Bees with Machine Guns is run in NAB’s dev environment; however, thanks to the use of cloud the dev, test and production environments are all identical Broeren said.
On the other hand, Chaos Monkey is run in NAB’s production environment, he added. Chaos Monkey randomly attacks and destorys EC2 instances, which can then be replaced automatically.
“To get full effect you’ve got to run it in production – and we run it 24 by 7, 365 days of a year,” he said.
The upshot of switching to cloud has not just been agility, but also the ability to reduce the load on the bank’s operations teams, Broeren said.
“There are tens of billions of dollars that go through the bank each day and it’s a stressful job. If there’s anything I can do to make the operations guys’ life easier, I’ll do it.”
“From a change perspective we’ve been able to go from major to minor changes for most things on the on the nab.com.au platform,” Broeren said.
A second factor reducing the load on ops is that the ability automatically scale to cope with increased load, which has allowed the bank to remove threshold monitors.
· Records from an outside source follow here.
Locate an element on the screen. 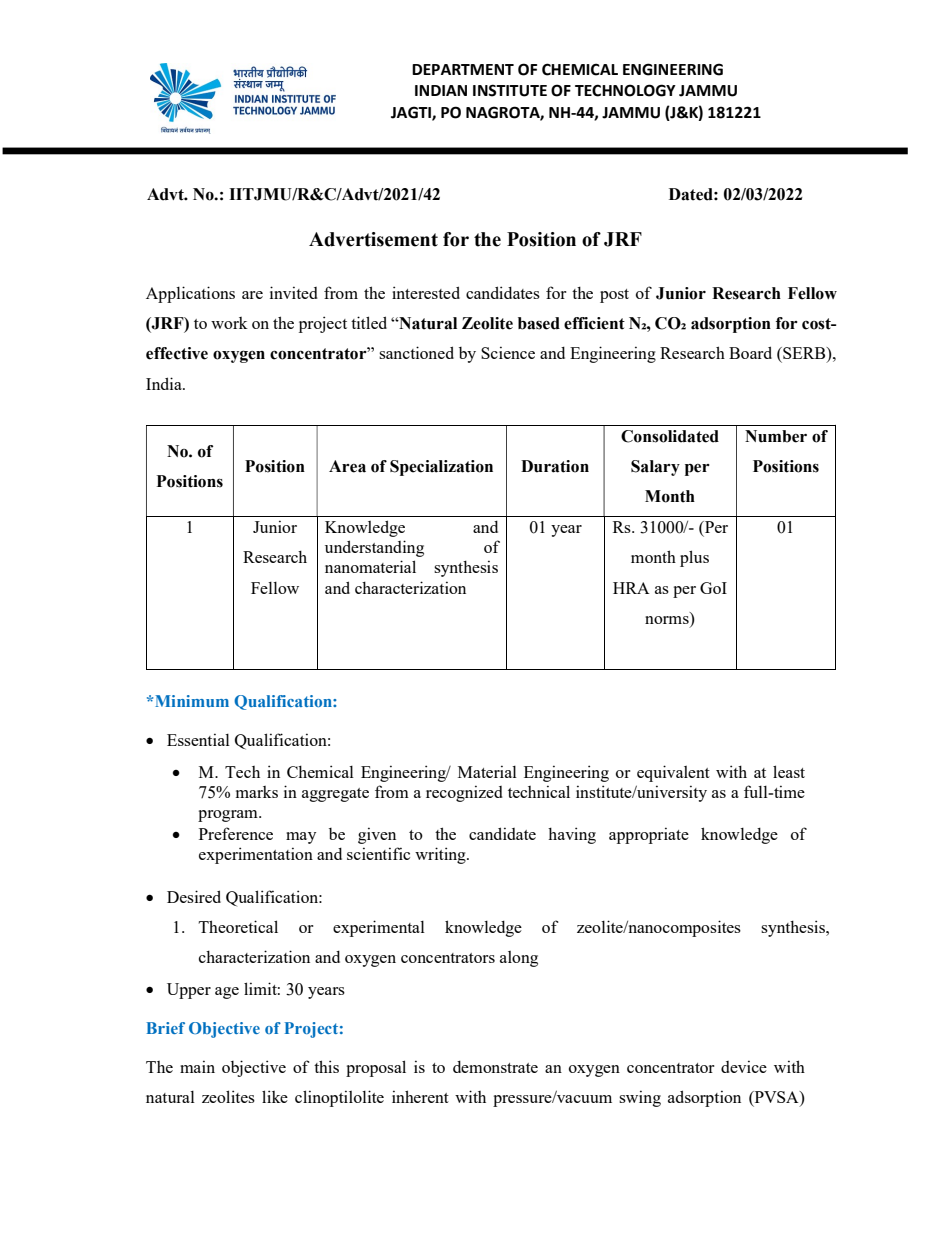  equivalent is located at coordinates (673, 773).
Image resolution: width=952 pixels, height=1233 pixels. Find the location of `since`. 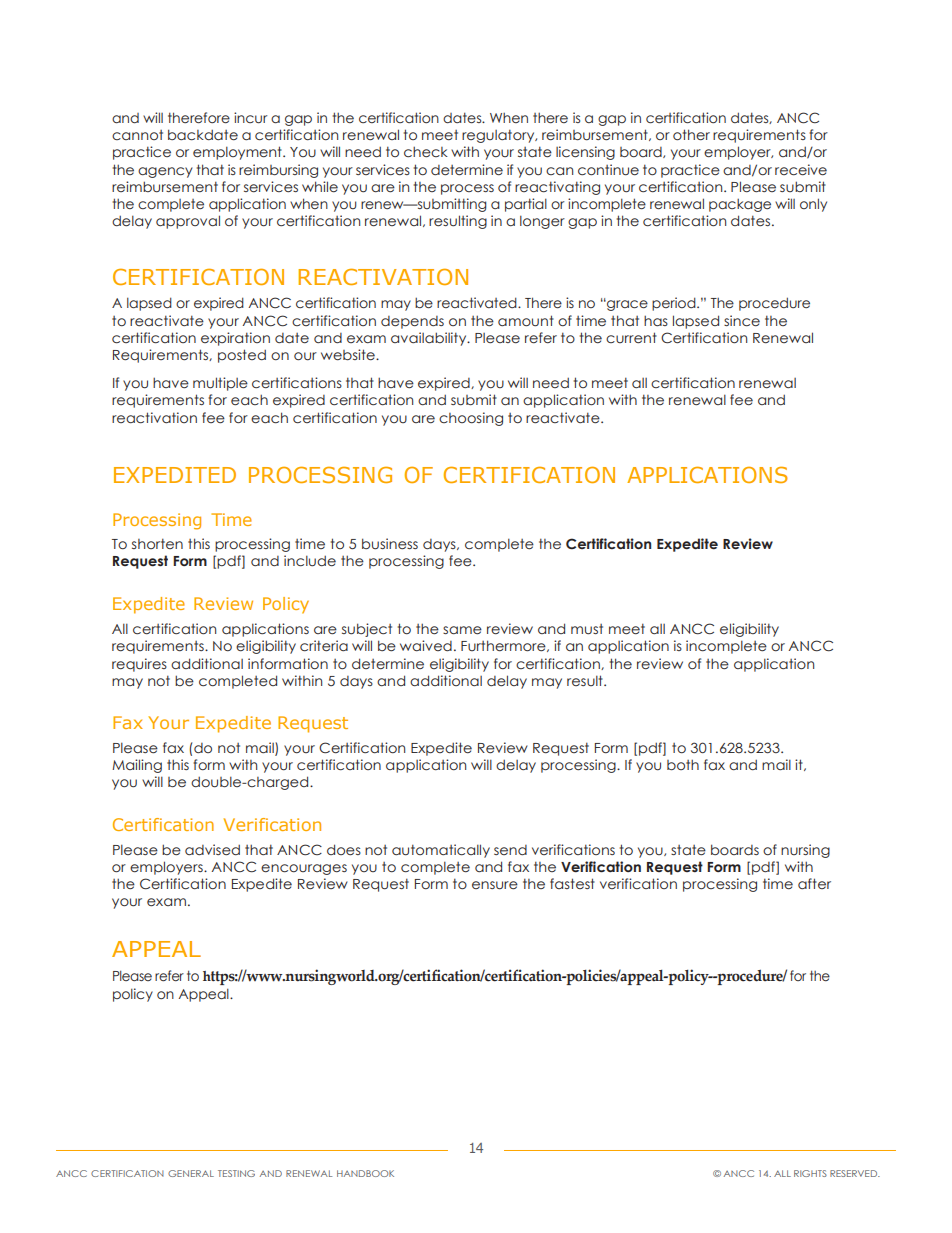

since is located at coordinates (742, 321).
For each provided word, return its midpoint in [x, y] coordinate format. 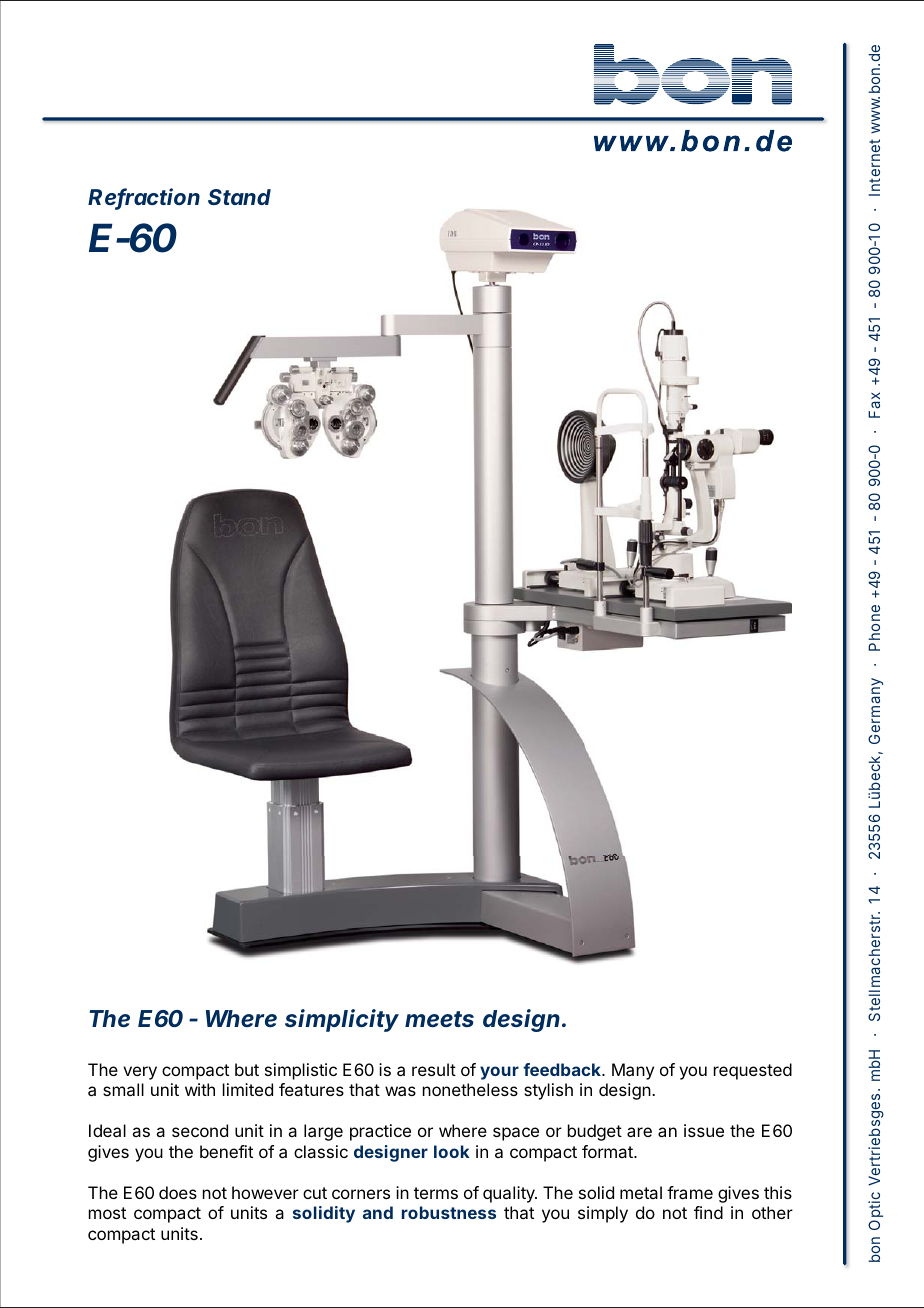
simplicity [342, 1020]
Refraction [144, 198]
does [178, 1192]
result [434, 1069]
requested [753, 1071]
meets [439, 1019]
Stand [239, 197]
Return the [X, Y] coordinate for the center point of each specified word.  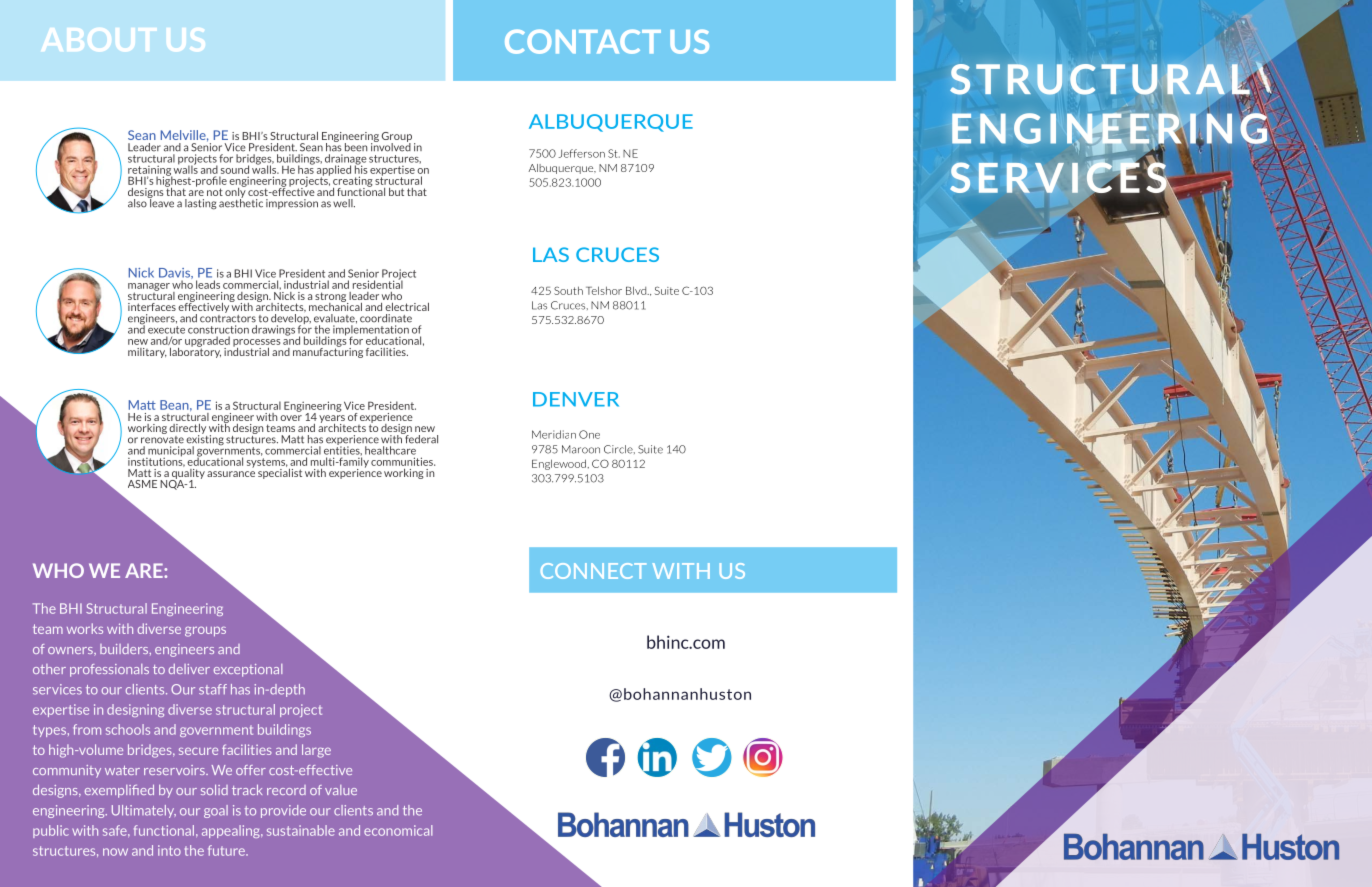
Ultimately [144, 811]
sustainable [301, 830]
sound [235, 169]
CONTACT [583, 41]
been [356, 147]
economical [398, 830]
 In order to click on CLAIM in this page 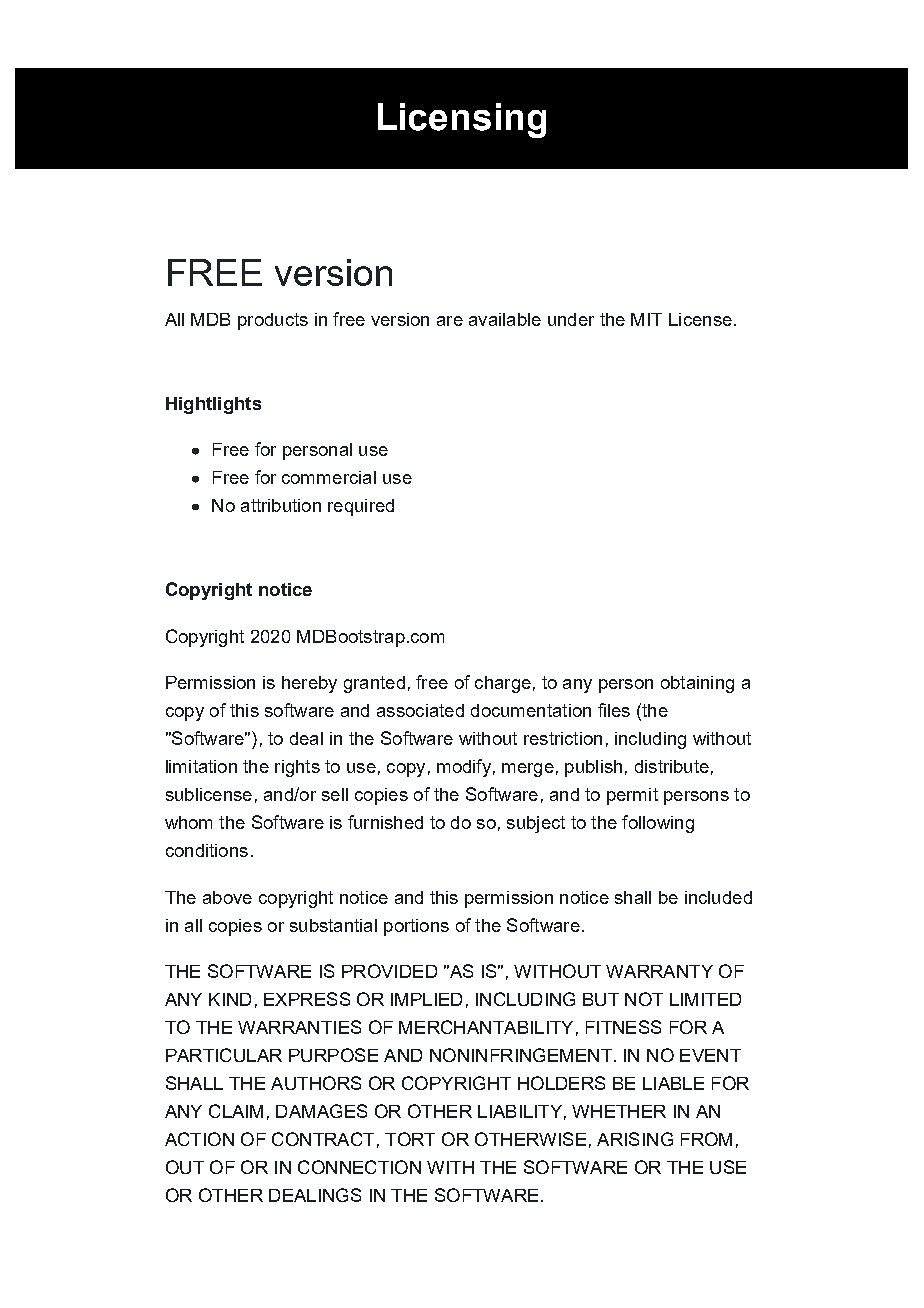, I will do `click(236, 1111)`.
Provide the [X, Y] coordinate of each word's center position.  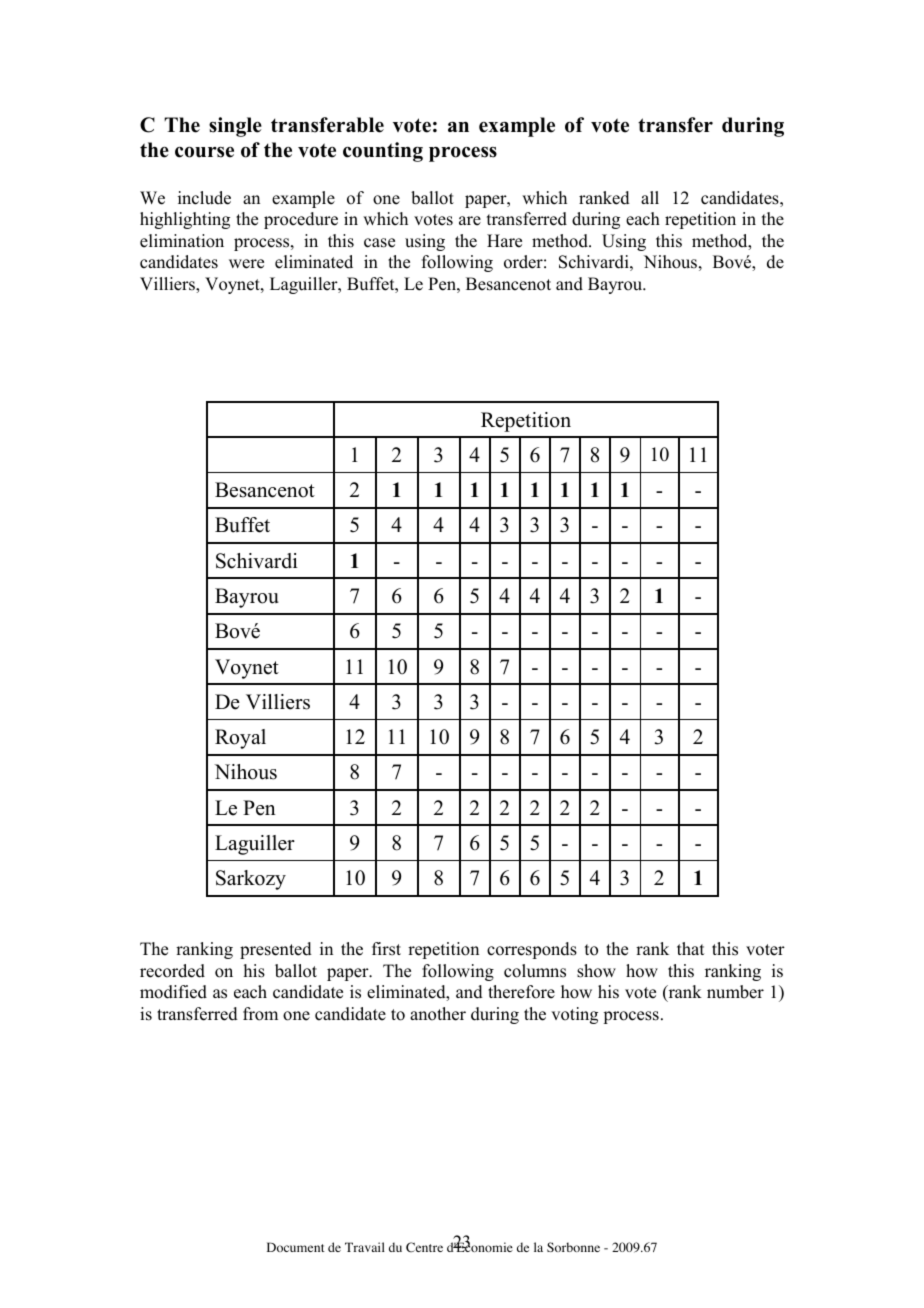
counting [383, 152]
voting [574, 1015]
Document [296, 1247]
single [235, 127]
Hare [504, 241]
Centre [424, 1247]
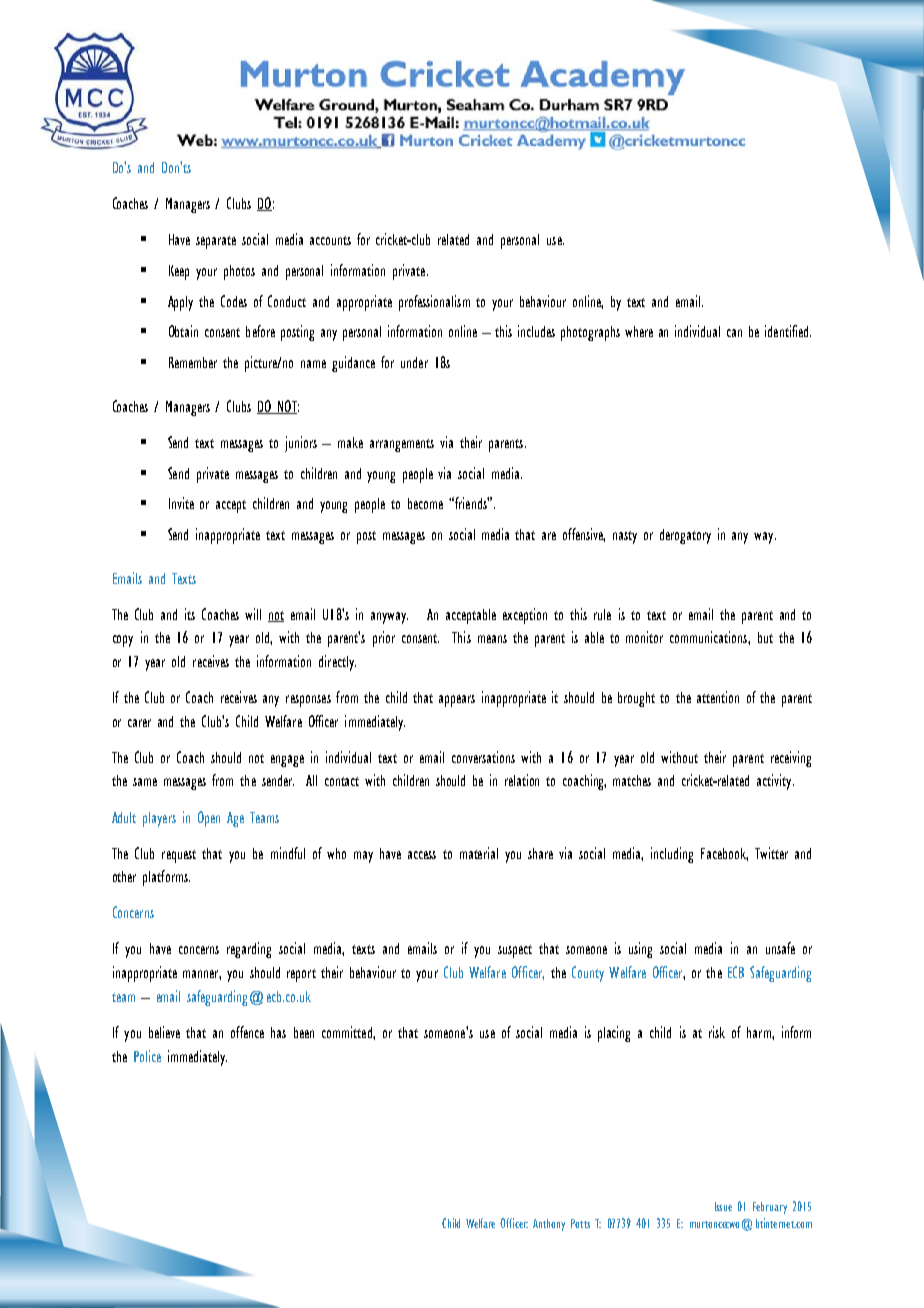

“With NAB.com.au on Amazon we know that with increased demand the system will scale itself and for every change that we put through the platform we’ve tested it – we’ve safely removed those thresholds. So no calls, no SMSes.”
Finally, he said, the combination of autoscaling and Chaos Monkey mean that that “something which would traditionally be a high severity incident — that is, loss of a server … with Chaos Monkey we’re always testing it, so we go from a high severity to an information event.”
Broeren said that his team is looking at other tools such as Janitor Monkey and Chaos Gorilla from Netflix’s ‘Simian Army’ as part of the next steps “towards the utopia of zero down time.”